**Task directions:**
Set down every line from the one containing "Expand the 'Contenu" through the last line of the records below, exactly as written, and leave out the pictures.

+++ Given entries

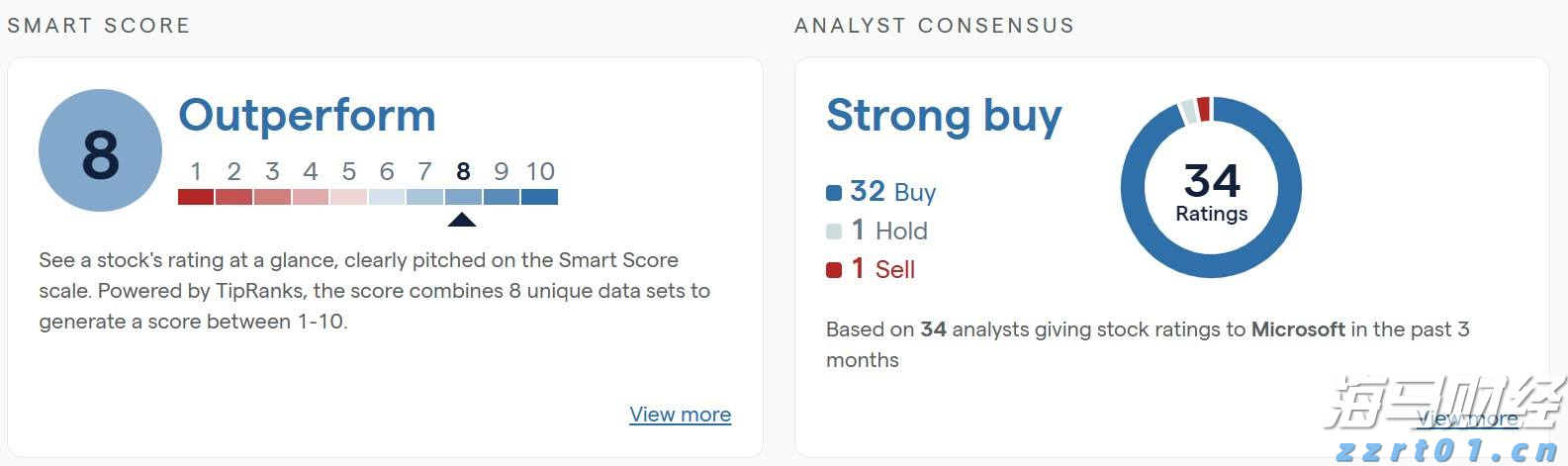
Task: Click the donut chart showing 34 Ratings
Action: click(1211, 187)

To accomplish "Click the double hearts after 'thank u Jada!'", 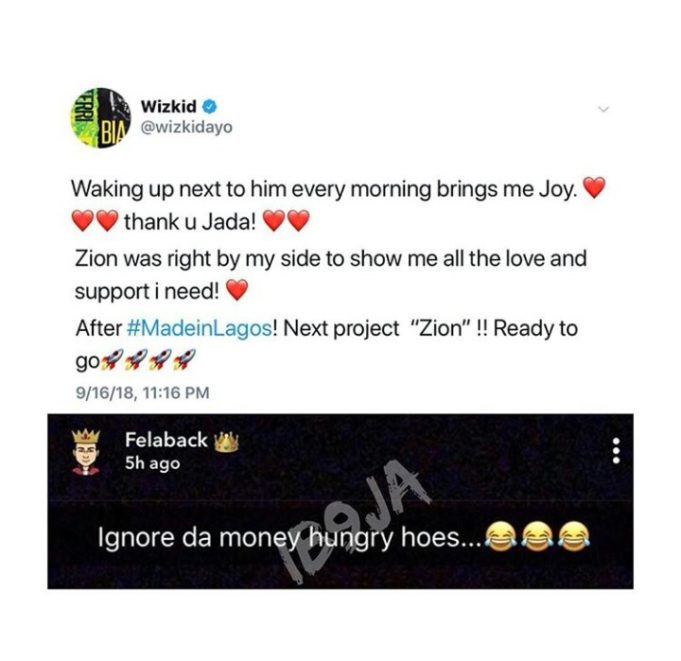I will click(x=287, y=221).
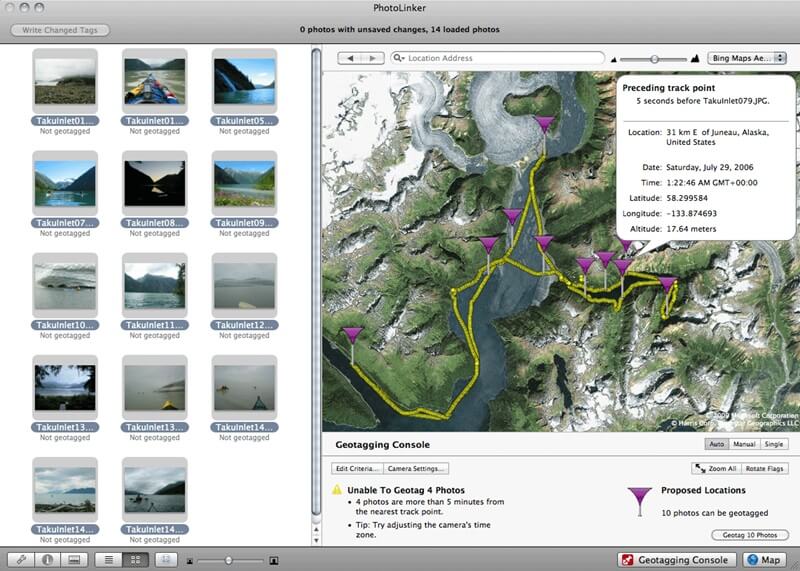This screenshot has height=571, width=800.
Task: Switch photo browser to list view
Action: 110,560
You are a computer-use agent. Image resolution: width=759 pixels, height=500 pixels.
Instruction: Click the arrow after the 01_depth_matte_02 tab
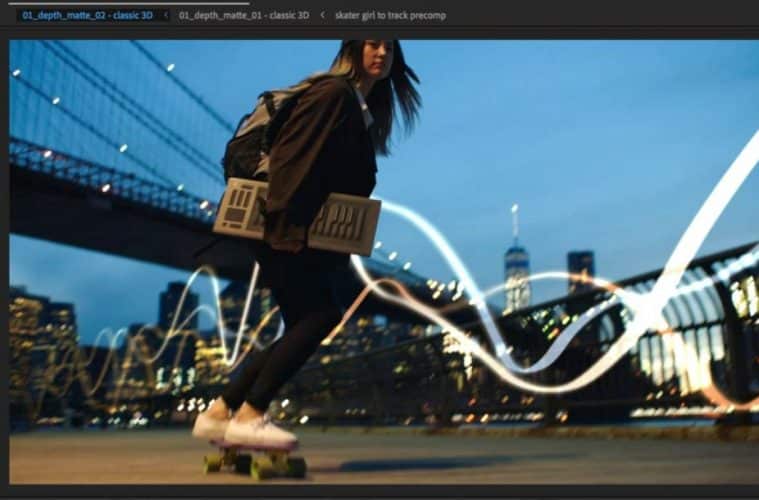point(166,16)
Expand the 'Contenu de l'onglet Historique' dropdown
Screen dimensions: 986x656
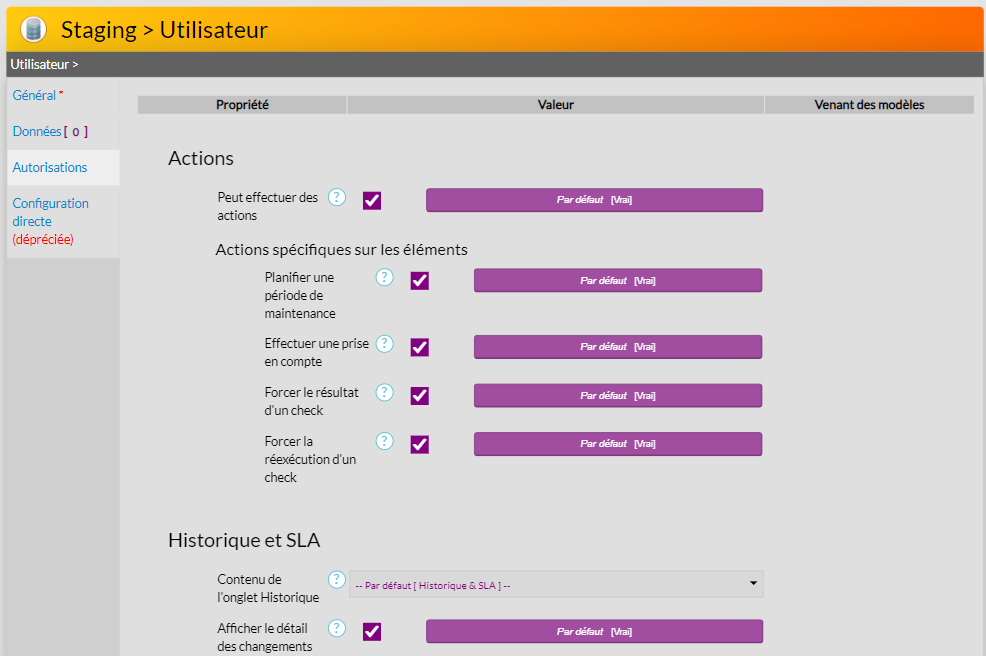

++++++

**Result below:**
Expand the 'Contenu de l'onglet Historique' dropdown
Screen dimensions: 986x656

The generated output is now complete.